Tuesday, January 29, 2008

Tuesday, January 22, 2008

Go!

My least favorite team of the English Premier League, Manchester United, has remained my least favorite team for three reasons: 1) they are the NY Yankees of the league, cashing in big bank to rake in top players to bring them to the, you guessed it, top of the league; 2) Wayne Rooney, the thug with a teenage brain; and 3) the amazingly flashy Portuguese brat Cristiano Ronaldo, who for reasons unclear to my own reasoning ability, annoys the crap out of me. He's good, but he knows it. He's disciplined yet cocky. He's flashy yet sometimes without a point. He gloats. Oh does he gloat.

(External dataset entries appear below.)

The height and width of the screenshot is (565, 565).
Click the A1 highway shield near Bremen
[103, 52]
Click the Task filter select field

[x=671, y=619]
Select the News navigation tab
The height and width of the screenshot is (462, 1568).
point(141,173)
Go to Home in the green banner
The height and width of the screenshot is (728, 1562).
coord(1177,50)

Nevertheless, there are headlines which make an virulent non-fan feel a bit chipper at the sight of his shiny face (pictured below). This article relates his mother's wish, for him to play for Real Madrid before she dies. Who will be first at her door to make sure she's at her deathbed? I hear flights to Lisbon are cheap these days! In any case, Cristiano, you're mamma's wish awaits! Go!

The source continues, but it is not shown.